# [Data shown]
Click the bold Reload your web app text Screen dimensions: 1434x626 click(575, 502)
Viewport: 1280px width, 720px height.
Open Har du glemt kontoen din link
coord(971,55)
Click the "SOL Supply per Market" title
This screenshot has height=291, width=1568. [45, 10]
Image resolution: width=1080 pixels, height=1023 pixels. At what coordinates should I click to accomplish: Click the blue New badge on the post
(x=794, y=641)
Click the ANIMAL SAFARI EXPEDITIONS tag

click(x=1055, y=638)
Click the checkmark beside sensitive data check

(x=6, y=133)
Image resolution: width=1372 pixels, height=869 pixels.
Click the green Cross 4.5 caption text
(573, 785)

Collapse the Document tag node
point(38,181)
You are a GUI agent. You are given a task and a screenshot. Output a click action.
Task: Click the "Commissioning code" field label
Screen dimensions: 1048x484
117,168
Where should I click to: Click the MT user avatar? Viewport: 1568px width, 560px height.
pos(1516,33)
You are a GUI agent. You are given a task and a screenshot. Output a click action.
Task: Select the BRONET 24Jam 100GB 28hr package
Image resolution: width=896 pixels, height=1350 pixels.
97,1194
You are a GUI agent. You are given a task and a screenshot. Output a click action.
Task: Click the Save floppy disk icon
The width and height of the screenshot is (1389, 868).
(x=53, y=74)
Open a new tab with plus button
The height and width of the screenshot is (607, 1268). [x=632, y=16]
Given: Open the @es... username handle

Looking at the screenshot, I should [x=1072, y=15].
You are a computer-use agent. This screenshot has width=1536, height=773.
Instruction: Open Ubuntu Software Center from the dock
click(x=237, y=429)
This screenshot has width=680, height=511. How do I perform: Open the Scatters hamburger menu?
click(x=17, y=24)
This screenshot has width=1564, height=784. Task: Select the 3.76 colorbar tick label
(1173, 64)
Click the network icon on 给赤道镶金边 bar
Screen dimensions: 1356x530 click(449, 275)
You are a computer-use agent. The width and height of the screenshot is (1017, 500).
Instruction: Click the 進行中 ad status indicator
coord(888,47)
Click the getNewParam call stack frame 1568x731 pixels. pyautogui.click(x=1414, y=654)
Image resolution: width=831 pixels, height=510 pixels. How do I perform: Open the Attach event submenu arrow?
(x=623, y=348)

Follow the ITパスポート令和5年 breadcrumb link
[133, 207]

# [To do]
Reproduce the records word for word.

# [Solution to the problem]
Click the bold Reload your web app text Screen dimensions: 1434x626 click(575, 502)
Viewport: 1280px width, 720px height.
Open Har du glemt kontoen din link
coord(971,55)
Click the "SOL Supply per Market" title
This screenshot has height=291, width=1568. [45, 10]
Image resolution: width=1080 pixels, height=1023 pixels. At what coordinates should I click to accomplish: Click the blue New badge on the post
(x=794, y=641)
Click the ANIMAL SAFARI EXPEDITIONS tag

click(x=1055, y=638)
Click the checkmark beside sensitive data check

(x=6, y=133)
Image resolution: width=1372 pixels, height=869 pixels.
Click the green Cross 4.5 caption text
(573, 785)

Collapse the Document tag node
point(38,181)
You are a GUI agent. You are given a task and a screenshot. Output a click action.
Task: Click the "Commissioning code" field label
Screen dimensions: 1048x484
117,168
Where should I click to: Click the MT user avatar? Viewport: 1568px width, 560px height.
pos(1516,33)
You are a GUI agent. You are given a task and a screenshot. Output a click action.
Task: Select the BRONET 24Jam 100GB 28hr package
Image resolution: width=896 pixels, height=1350 pixels.
97,1194
You are a GUI agent. You are given a task and a screenshot. Output a click action.
Task: Click the Save floppy disk icon
The width and height of the screenshot is (1389, 868).
(x=53, y=74)
Open a new tab with plus button
The height and width of the screenshot is (607, 1268). [x=632, y=16]
Given: Open the @es... username handle

Looking at the screenshot, I should [x=1072, y=15].
You are a computer-use agent. This screenshot has width=1536, height=773.
Instruction: Open Ubuntu Software Center from the dock
click(x=237, y=429)
This screenshot has width=680, height=511. How do I perform: Open the Scatters hamburger menu?
click(x=17, y=24)
This screenshot has width=1564, height=784. Task: Select the 3.76 colorbar tick label
(1173, 64)
Click the network icon on 给赤道镶金边 bar
Screen dimensions: 1356x530 click(449, 275)
You are a computer-use agent. The width and height of the screenshot is (1017, 500).
Instruction: Click the 進行中 ad status indicator
coord(888,47)
Click the getNewParam call stack frame 1568x731 pixels. pyautogui.click(x=1414, y=654)
Image resolution: width=831 pixels, height=510 pixels. How do I perform: Open the Attach event submenu arrow?
(x=623, y=348)

Follow the ITパスポート令和5年 breadcrumb link
[133, 207]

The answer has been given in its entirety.